From tennis pro to working at home

Do top female athletes risk the death of their sport by opting out?

Published May 9, 2007 11:35PM (EDT)

The status of women's professional sports -- especially tennis -- is in peril because top female athletes are opting out of their successful careers in favor of pursuing domestic dreams (and thereby cheating themselves and the rest of womankind), according to a piece today in the New York Times. Hmm, sounds strangely familiar.

The Women's Tennis Association is "the only women's league where the money measures up to the fellas," writes Selena Roberts. And with that money comes an irresistible "escape hatch" that leads straight to domestic heaven-- where there are endless piles of dishes, dirty diapers and grass-stained clothing to be dealt with. (Heaven, indeed!)

"Top players on [the Women's Tennis Association Tour] can afford to be ladies of leisure as they parachute in and out of the schedule," writes Roberts. But male players can afford it, too -- so why hasn't there been a mass male exodus from the courts? Roberts says it's because "salary figures and contract numbers define many male pros. To them, wealth is a measure of their self-worth." Some men do opt out, but "disillusionment on the women's Tour is a flu bug passing from one star to the next," she argues, and "tournaments and majors played without longtime rivals or a consistency of stardom or familiar faces puts women's tennis at risk of vanishing through irrelevance."

Kim Clijsters' recent decision to retire from the sport at the age of 23 is the main focus of the Times piece. After earning $14.7 million throughout her career, Clijsters announced her retirement Sunday and wrote on her Web site: "Right now, it is time for a new life. Time for marrying. Children? Time for cooking and playing with the dogs." What her decision reveals is "the same socially sanctioned element that ribbons through every Starbucks, where mommies with M.B.A.'s prefer to run play dates instead of boardroom meetings," writes Roberts.

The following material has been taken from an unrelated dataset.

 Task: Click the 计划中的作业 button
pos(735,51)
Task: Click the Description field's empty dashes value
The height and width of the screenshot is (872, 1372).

This may sound flippant, but professional sports can seriously ravage both the body (Clijsters fantasizes about the days when her back never locked up) and mind (tennis stars are subject to all sorts of nasty gossip), making the decision to leave after you've peaked professionally seem to simply suggest a stroke of sanity! Why is no one lamenting the fact that male tennis stars feel pressured to perform beyond their body's breaking point?